Pedro Tadeu* | Diário de Notícias | opinião
Desde 2010 que pagamos mais impostos para salvar as contas do Estado. Foi uma emergência. O Orçamento do Estado para 2023 devia agora responder a outra emergência: salvar as contas dos que defenderam o Estado em 2010. Não é isso que está a acontecer.
Que realidade é que este governo está a ver para negociar um acordo de Concertação Social a quatro anos que quase nada dá aos trabalhadores - e o pouco que promete já prevê que não será cumprido, ao depender de uma evolução positiva da economia?... (E como é que a UGT assinou aquilo?!...)
Que realidade é que este governo está a ver para fazer um Orçamento com o pressuposto de apenas 4% de inflação em 2023 (ninguém acredita, nem o Presidente da República!...)?
Que realidade é que este governo está a ver para achar suficiente enfrentar a subida dos juros à habitação com uma manobra inócua no IRS e uma paternal recomendação ao povo: "Negoceiem com os bancos!"?...
O busílis é este: não se analisou seriamente a hipótese de responder à crise corrente com uma maior ambição nas metas de aumentos salariais.

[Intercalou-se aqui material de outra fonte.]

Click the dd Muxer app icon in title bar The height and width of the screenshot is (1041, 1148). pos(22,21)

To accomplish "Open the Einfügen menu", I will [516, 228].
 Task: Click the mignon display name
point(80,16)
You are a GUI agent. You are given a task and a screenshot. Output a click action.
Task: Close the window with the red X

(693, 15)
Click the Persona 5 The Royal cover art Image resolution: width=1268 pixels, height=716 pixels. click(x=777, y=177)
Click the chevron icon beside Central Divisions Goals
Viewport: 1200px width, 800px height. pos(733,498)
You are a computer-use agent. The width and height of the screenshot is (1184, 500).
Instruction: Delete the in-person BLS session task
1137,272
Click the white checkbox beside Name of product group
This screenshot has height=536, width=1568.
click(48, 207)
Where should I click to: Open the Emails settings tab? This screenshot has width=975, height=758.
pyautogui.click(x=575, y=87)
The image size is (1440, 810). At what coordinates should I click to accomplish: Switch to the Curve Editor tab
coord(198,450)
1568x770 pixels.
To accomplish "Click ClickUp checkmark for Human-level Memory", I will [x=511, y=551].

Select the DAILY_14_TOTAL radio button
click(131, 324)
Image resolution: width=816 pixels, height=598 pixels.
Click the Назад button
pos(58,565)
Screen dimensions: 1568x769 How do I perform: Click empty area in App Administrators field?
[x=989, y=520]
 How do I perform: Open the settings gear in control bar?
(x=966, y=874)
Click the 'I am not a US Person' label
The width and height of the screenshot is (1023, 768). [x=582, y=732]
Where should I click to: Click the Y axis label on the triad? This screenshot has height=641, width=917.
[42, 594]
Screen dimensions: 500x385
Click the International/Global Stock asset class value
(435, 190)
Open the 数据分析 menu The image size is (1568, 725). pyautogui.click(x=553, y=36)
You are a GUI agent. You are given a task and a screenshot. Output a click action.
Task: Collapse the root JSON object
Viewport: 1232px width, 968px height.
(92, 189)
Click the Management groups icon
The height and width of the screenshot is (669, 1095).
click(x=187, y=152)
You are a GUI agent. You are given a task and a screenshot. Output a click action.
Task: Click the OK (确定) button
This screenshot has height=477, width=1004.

Se a subida salarial tivesse acompanhado a inflação desde 2010 até ao ano de 2020 quem, antes da chegada da troika, recebesse 899 euros mensais (o salário médio da altura) e tivesse o salário atualizado todos os anos deveria estar a ganhar, uma década depois, 1506 euros. Na verdade, o salário médio dos portugueses em 2020 foi, apenas, de 1042 euros.
Houve, portanto, uma perda média de poder compra do lado do trabalhador, ao fim de 10 anos, de 464 euros mensais nominais. É muito.
Até aceito que fosse irrealista, dada a sucessão de crises (dívida soberana, austeridade imposta pela troika, pandemia e, agora, guerra na Europa), manter no país uma subida salarial que respeitasse escrupulosamente uma regra de acompanhamento da inflação.
Mesmo assim, qualquer mente sã compreende que o fosso cavado entre o que se ganhava em 2010 e o que se recebe hoje em dia é demasiado profundo - e a injustiça disto é amargamente ressentida pela sociedade e refletida no voto zangado.
Esta política de empobrecimento de trabalhadores só foi parcialmente contrariada nos anos da "geringonça", que registaram um aumento médio anual do salário médio de 2,6%, contra uns escassos 0,3% registados nos anos de Passos Coelho.
Oiço imensa teoria económica papagueada há imensos anos a defender essas políticas de baixos salários "para melhorar a competitividade", dizem.
Por acaso, ó ironia, nessa década o país só teve crescimentos acima de 3,5% do PIB no quinquénio final, precisamente quando o salário médio mais cresceu. Se esses cinco anos consecutivos (interrompidos em 2020 pela pandemia e pelo fim da "geringonça") não servem, pelo menos, para duvidar, para problematizar, para refletir um bocadinho sobre todas essas certezas absolutas, então não posso confiar na sanidade desses raciocínios.
Por acaso, ó contradição, se olharmos para a década de Cavaco Silva, de 1985 até 1995, quando houve um ano em que o salário médio até subiu 19%, temos, coincidentemente, o período em que o valor do PIB português mais subiu em democracia, algumas vezes acima de 20% - também este facto não abala as certezas desta gente?....
Talvez pudessem admitir que a economia portuguesa se afunda se não tiver uma população com um poder de compra minimamente aceitável?...
Acham que o país se aguenta quando as pessoas continuarem, depois de dois anos de pandemia, a cortar nas despesas de restaurante, no "take away", na compra de jornais, num novo telemóvel, numa substituição da velha máquina da roupa, na casa alugada para férias, nas roupas, na farmácia, nos cosméticos, no automóvel?
E o que vai acontecer à economia, às empresas, quando as famílias, como já está a acontecer, aflitas, cortarem até nos consumos mais primários e mais básicos? Quando já decidem comprar um pão mais pequeno?... E quando deixarem de pagar a prestação da compra da casa? E quando as empresas, sem vendas por falta de consumidores, despedirem em massa?...
A folha de Excel do ministro das Finanças até deve estar certa, mas não corresponde à interpretação política correta do estado em que o país se encontra - agora, no meio desta guerra e desta inflação, as contas certas são relevantes, mas não podem ser o mais importante: prever um défice de apenas 0,9% e deixar o país na fronteira da fome é mesmo aviltante.
Fernando Medina e António Costa deviam ir a um grande hipermercado, sábado de manhã, falar com as pessoas que lá estão. Talvez assim percebessem, finalmente, que os salários têm mesmo de subir mais e que o acordo de concertação e o Orçamento que fizeram, simplesmente, não prestam.